Prompt
A prompt is the instruction that guides Lightfeed's extraction process. It defines what data should be retrieved from websites and how it should be interpreted. A well-crafted prompt is essential for accurate, comprehensive data extraction.
What Makes an Effective Prompt?
An effective prompt for web data extraction is clear, specific, structured, and contextually relevant to the websites you're extracting from. It ensures that Lightfeed can accurately identify and extract exactly the data you need.
1. Clarity and Precision
Your prompt should clearly define what data to extract with no ambiguity.
✅ Extract the product name, current price, original price (only if on sale), and in-stock status and product URL from each product listing on the page.
❌ Get product details (too vague to guide extraction effectively)
2. Context Awareness
You can also include relevant context to further filter or refine extraction.
✅ Extract a list of all companies in the legal space, including their name, description, website. From their website, find their pricing and contact email.
❌ Get all the companies and their contact info (lacks contextual guidance)
3. Structured Format
Structure your prompt to generate or match the desired output schema. Clearly define each field you want to extract along with descriptions. This approach is especially powerful because Lightfeed can automatically generate schema fields directly from well-structured prompts, saving you time and ensuring alignment between your extraction intent and results.
✅ For each property listing on the page, extract:
- property title (the full address as shown)
- postal code (five digits postal code)
- asking price (current listing price as a number)
- original price (only if price reduced, otherwise leave empty)
- status (text indicating 'For Sale', 'Pending', 'Sold', or 'Coming Soon')
- number of bedrooms
- number of bathrooms
- square footage
- listing URL
❌ Extract all the property info" (Too general, lacks structure)
4. Handling Variability
If data layout varies or data is not available, the prompt should specify fallback strategies.
✅ ...If the contact email is missing, return 'N/A' in the email field...
✅ ...If a product has multiple colors, extract data for the default selected variation only...
Real-World Examples
Here are complete prompt examples for common extraction scenarios:
E-commerce Product Extraction
Extract the following information from each product listing:
1. Product Name: The full title of the product
2. Current Price: The current selling price (number only, no currency symbol)
3. Original Price: If the item is on sale, extract the crossed-out original price; otherwise leave blank
4. Discount Percentage: If shown, extract the percentage discount
5. Rating: The numerical rating out of 5 stars
6. Review Count: The number of customer reviews
7. Availability: Whether the item is in stock, out of stock, or pre-order
8. Shipping Info: Any text related to shipping (e.g., "Free Shipping," "2-day delivery")
9. Product URL: The full URL to the product page
If any information is not available, leave that field blank. Ignore sponsored products or advertisements.
News Article Extraction
Extract all news articles with the following details:
1. Headline: The main title of the article
2. Subtitle: The subtitle or summary if available
3. Author: The name(s) of the author(s)
4. Publication Date: The date and time the article was published
5. Category: The category or section the article belongs to (e.g., Politics, Technology)

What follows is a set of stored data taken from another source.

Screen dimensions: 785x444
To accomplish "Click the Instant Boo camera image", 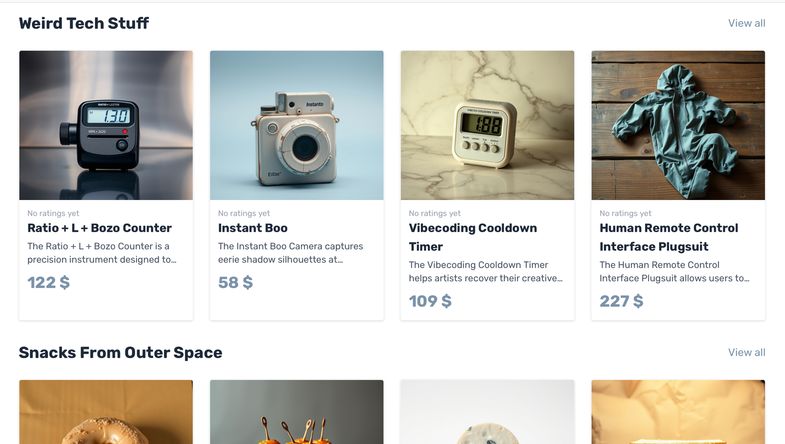I will (x=297, y=125).

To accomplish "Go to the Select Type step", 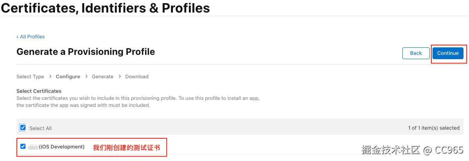I will pos(30,77).
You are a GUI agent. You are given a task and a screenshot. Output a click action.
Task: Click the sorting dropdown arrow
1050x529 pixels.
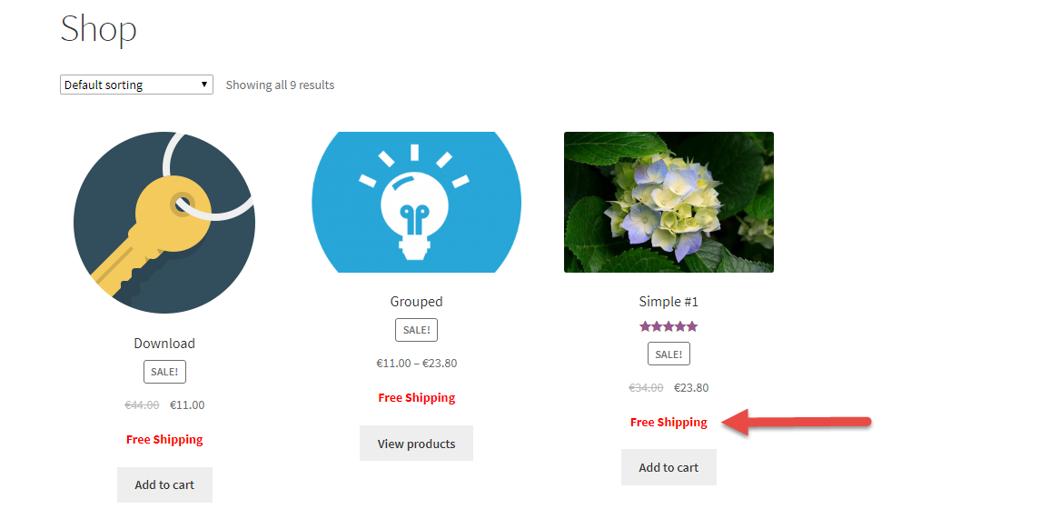(204, 85)
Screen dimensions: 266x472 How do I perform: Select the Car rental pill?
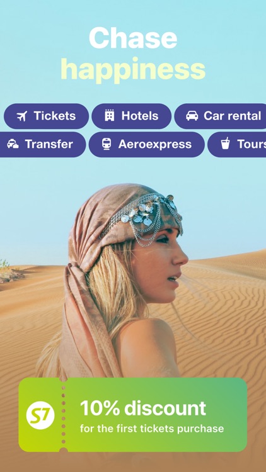(x=220, y=116)
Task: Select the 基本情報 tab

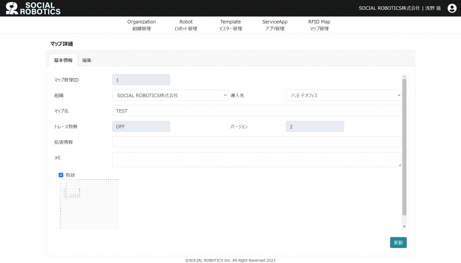Action: (x=63, y=60)
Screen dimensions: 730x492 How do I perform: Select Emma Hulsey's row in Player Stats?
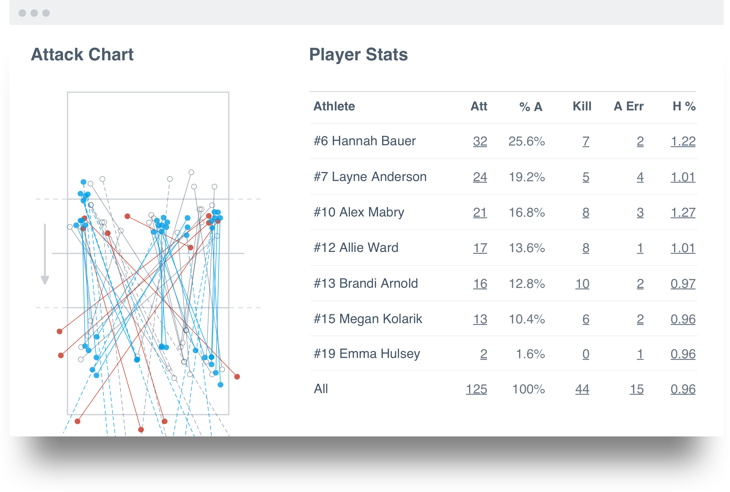(x=367, y=354)
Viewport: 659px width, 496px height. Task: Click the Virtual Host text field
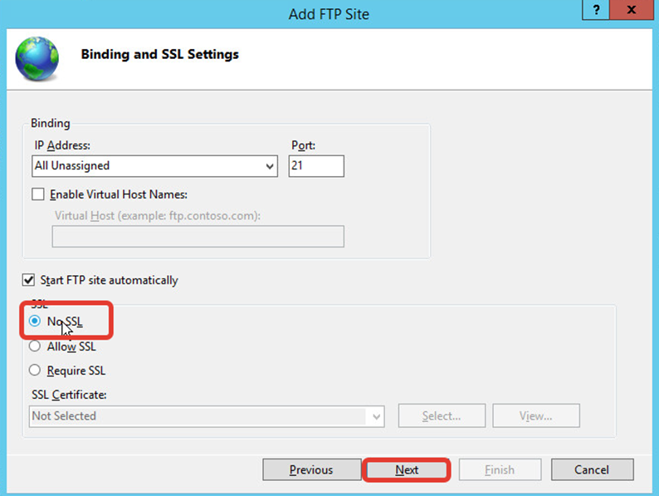tap(198, 237)
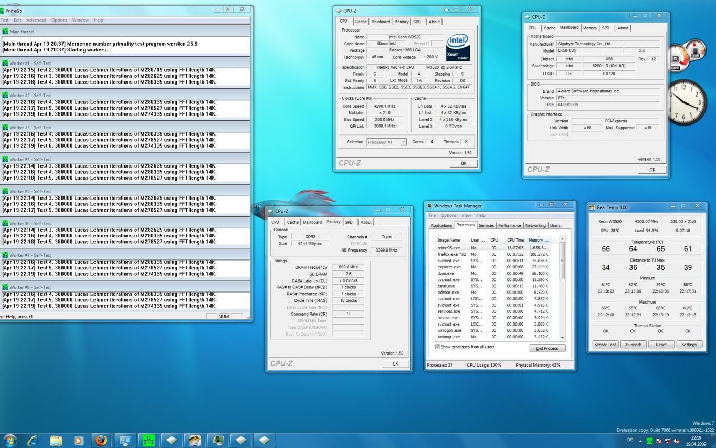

6. Content Summary: A brief 1-2 sentence summary of the article's content
7. Article URL: The full URL to the complete article
Only extract articles published within the last 7 days. Ignore sponsored content, opinion pieces, and video-only content.
Job Listing Extraction
Extract all job listings from this career page with the following information:
1. Job Title: The exact title of the position
2. Company Name: The name of the hiring company
3. Location: The full location text (city, state or "remote")

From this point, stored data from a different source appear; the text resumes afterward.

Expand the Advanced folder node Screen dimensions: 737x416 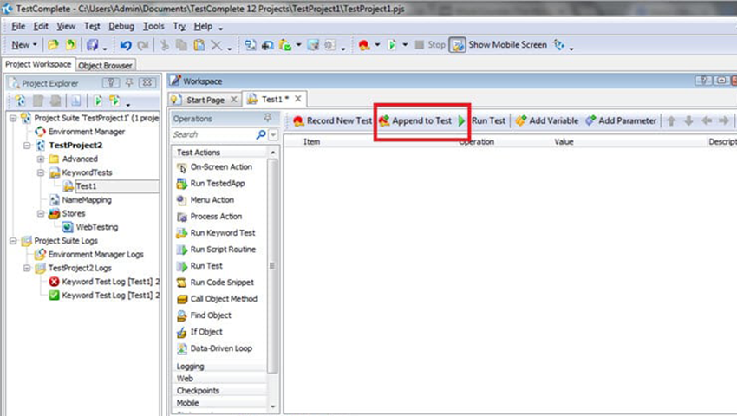(x=41, y=159)
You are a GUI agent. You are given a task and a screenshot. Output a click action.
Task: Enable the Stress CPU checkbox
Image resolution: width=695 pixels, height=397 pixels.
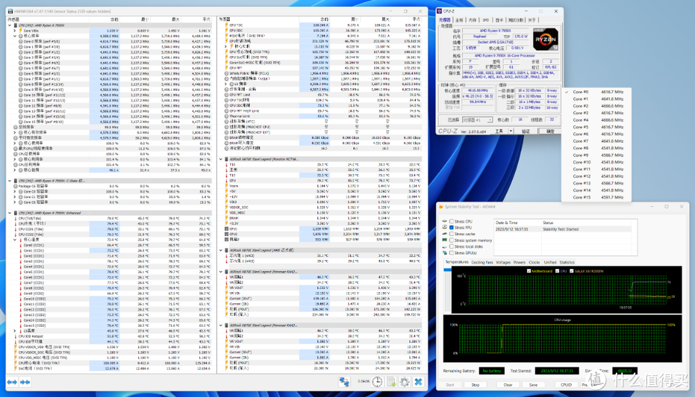pyautogui.click(x=450, y=221)

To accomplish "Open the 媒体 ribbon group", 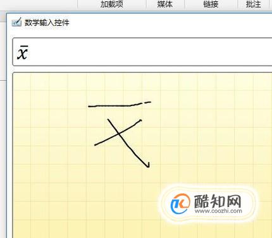I will (x=165, y=4).
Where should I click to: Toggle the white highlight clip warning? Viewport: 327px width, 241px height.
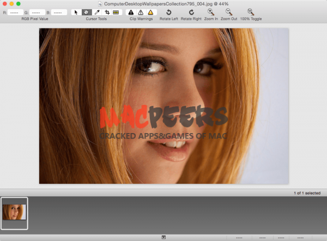click(141, 12)
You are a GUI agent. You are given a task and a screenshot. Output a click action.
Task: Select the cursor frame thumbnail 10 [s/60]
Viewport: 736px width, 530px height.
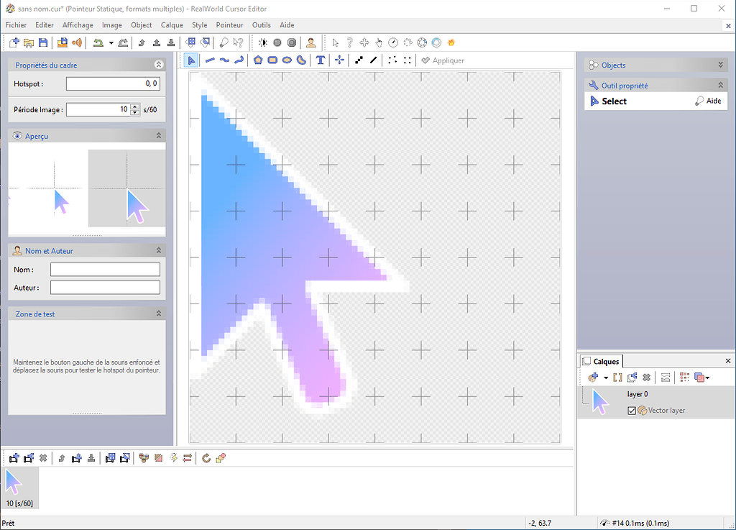point(19,488)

4. Salary Range: The salary or compensation range if provided
5. Experience Level: Required experience level (entry, mid, senior)

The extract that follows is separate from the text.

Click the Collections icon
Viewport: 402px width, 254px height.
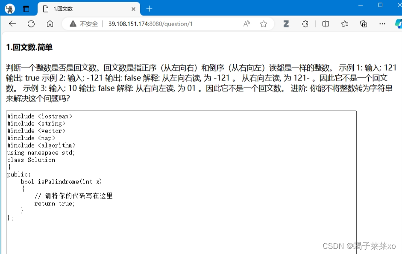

6. Employment Type: Whether it's full-time, part-time, contract, etc.
7. Posted Date: When the job was posted
8. Job Description Summary: A brief 1-2 sentence summary of the job description
9. Required Skills: List the top 3-5 required skills mentioned
10. Application URL: The direct link to apply for the position
If a field is not available, leave it blank.
Optimizing Your Prompts
As you use Lightfeed, you may need to refine your prompts for better results:
- Start specific: Begin with a detailed prompt that clearly describes the data you need
- Test and refine: Run a test extraction and examine the results
- Adjust as needed: If results aren't as expected, add more context or be more specific
- Consider edge cases: Update your prompt to handle variations or exceptions
Common Prompt Patterns
These patterns can be adapted for various extraction scenarios:
The Structured List
Extract the following information from each [item type]:
- [Field 1]: [Description]
- [Field 2]: [Description]
...
The Context-Aware Extraction
Find only items related to [specific topic]. Extract the [fields] from each item.
Deep Extraction
... Extract the [fields] from each item. From the [URL field], find [more fields].
The Conditional Extraction
... If [condition on a field], then [alternative action].